TASK BRIEF
Show every line of the data below that contains the string "perform", copying each line unchanged.

THE INPUT
=====

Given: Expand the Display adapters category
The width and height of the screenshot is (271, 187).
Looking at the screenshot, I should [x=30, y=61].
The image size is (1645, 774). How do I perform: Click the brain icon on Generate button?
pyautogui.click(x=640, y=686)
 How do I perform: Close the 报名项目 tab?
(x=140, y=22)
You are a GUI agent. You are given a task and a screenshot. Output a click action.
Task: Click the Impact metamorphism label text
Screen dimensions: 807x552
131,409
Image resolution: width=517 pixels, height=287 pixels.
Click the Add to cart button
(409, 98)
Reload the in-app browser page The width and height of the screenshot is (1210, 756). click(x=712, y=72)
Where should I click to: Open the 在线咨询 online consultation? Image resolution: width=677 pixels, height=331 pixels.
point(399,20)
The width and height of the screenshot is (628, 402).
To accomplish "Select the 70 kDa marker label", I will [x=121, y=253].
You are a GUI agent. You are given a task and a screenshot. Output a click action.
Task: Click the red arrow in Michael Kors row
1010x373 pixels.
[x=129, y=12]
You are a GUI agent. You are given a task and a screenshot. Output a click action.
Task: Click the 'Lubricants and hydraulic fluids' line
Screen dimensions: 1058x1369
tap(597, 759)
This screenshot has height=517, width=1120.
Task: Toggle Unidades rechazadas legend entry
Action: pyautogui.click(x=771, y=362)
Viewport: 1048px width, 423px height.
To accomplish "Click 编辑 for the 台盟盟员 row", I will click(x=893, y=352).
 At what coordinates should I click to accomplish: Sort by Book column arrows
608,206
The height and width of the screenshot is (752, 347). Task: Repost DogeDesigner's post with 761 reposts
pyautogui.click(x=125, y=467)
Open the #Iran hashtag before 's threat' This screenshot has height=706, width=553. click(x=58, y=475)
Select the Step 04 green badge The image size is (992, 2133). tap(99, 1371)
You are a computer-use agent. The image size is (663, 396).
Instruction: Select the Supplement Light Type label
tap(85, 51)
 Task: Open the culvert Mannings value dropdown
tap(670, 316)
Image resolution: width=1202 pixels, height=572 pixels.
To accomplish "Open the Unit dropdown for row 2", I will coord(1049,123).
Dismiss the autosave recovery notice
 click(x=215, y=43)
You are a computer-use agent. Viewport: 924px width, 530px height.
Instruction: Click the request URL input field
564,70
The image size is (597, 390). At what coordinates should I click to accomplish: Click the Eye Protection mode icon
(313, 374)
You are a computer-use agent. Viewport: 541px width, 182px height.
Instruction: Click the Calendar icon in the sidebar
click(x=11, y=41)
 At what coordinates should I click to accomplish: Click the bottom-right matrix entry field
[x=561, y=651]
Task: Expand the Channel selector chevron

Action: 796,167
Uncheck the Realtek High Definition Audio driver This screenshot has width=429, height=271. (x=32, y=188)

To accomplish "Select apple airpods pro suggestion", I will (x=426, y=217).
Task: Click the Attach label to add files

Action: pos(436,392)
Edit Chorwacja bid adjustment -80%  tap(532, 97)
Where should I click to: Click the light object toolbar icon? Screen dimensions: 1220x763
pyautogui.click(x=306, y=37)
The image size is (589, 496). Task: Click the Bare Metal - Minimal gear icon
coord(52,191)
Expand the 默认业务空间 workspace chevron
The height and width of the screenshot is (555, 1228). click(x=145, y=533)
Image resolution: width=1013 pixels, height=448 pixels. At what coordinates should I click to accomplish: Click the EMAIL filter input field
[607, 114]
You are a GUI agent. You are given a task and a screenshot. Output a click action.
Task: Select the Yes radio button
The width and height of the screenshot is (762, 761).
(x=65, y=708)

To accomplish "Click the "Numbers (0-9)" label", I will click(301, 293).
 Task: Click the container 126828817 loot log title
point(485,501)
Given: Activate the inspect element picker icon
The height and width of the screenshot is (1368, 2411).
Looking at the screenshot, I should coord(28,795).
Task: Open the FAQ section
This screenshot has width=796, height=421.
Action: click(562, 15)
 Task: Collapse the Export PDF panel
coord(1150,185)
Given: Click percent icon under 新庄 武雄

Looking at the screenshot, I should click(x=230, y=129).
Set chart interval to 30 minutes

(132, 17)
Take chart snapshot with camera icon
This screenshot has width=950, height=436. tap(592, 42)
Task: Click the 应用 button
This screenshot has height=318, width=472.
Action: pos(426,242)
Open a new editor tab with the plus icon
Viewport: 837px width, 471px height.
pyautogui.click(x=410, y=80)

=====

ANSWER FOR THE TASK
The image size is (1645, 774). How do I perform: Click the brain icon on Generate button?
 How do I perform: Close the 报名项目 tab?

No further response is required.